ESTRATTO SELEZIONATO:
+ + + + +
I ricordi più belli di questi trentun anni sono tre. Due sono col Toro: la promozione in A e l’anno della qualificazione in Europa League. Aver fatto parte di quel gruppo e aver dato una mano a raggiungere quel traguardo per me rimane impagabile e anche se magari qualcuno non si ricorda di me, io vivrò sempre di quei momenti. Poi la qualificazione all’Europeo con la Nazionale Albanese, altra emozione immensa.
In assoluto – perché non c’è solo il calcio nella vita – la nascita di mia figlia. Lei mi ha fatto capire tante cose e mi ha cambiato tantissimo.
A distanza di tanto tempo ormai continuo a ricevere messaggi e lettere da parte dei tifosi del Toro che mi ricordano con grande affetto e per me vale lo stesso sentimento nei loro confronti. L’unica macchia legata al Toro è legata al modo in cui sono stato mandato via.
+ + + + +
DATI MOSTRATI:

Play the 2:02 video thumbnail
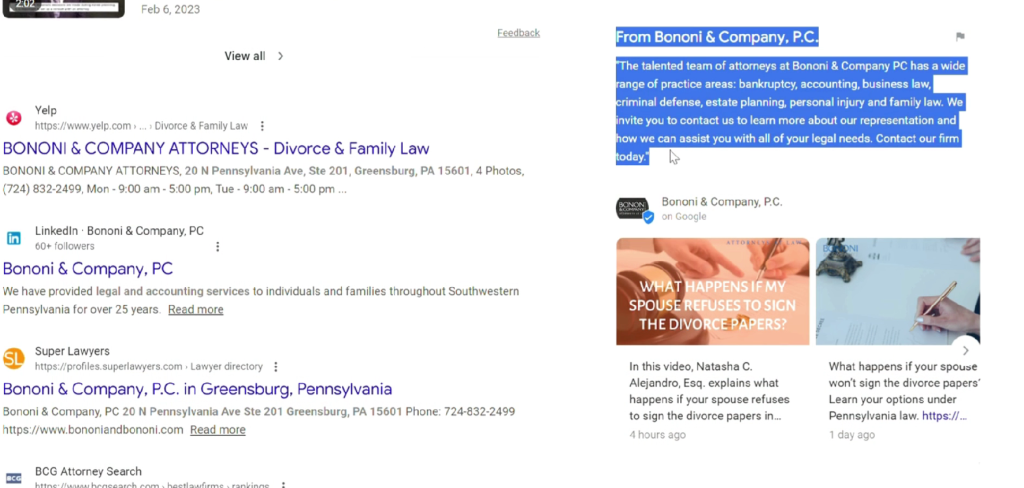Screen dimensions: 1024x488 pos(62,8)

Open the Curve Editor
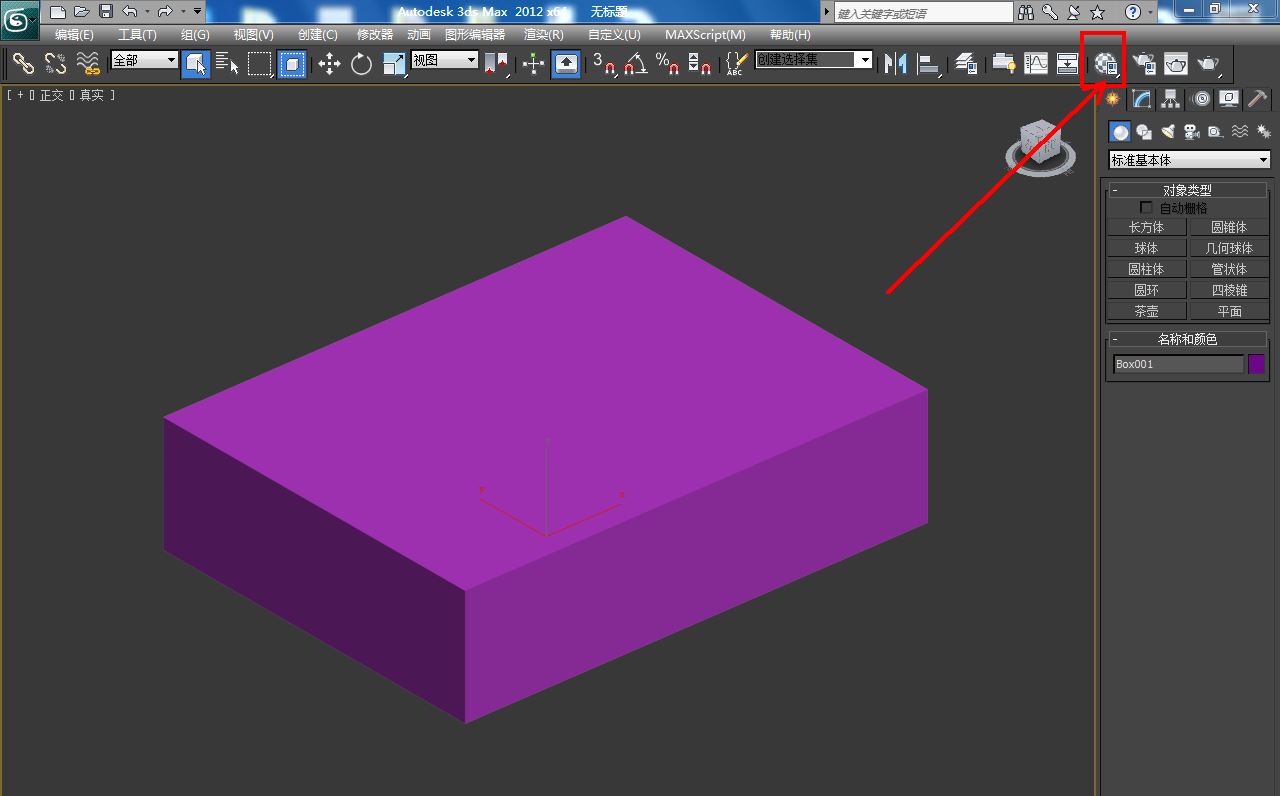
+ + + + +
LAVORO DA SVOLGERE:
**1.** Spiega, in base all'estratto, per quale motivo la nascita della figlia è indicata come il ricordo più bello in assoluto. Rispondi in una o due frasi.
**2.** Riproduci dall'estratto il passo che comincia con "In assoluto –" e prosegue fino a "stato mandato via.".
I dati non servono per svolgere gli esercizi.

RISULTATI DELL'ESERCIZIO:
**1.** La nascita della figlia è il ricordo più bello in assoluto perché nella vita non c'è solo il calcio. Inoltre la figlia ha fatto capire tante cose a chi parla e lo ha cambiato tantissimo.

**2.**
In assoluto – perché non c’è solo il calcio nella vita – la nascita di mia figlia. Lei mi ha fatto capire tante cose e mi ha cambiato tantissimo.
A distanza di tanto tempo ormai continuo a ricevere messaggi e lettere da parte dei tifosi del Toro che mi ricordano con grande affetto e per me vale lo stesso sentimento nei loro confronti. L’unica macchia legata al Toro è legata al modo in cui sono stato mandato via.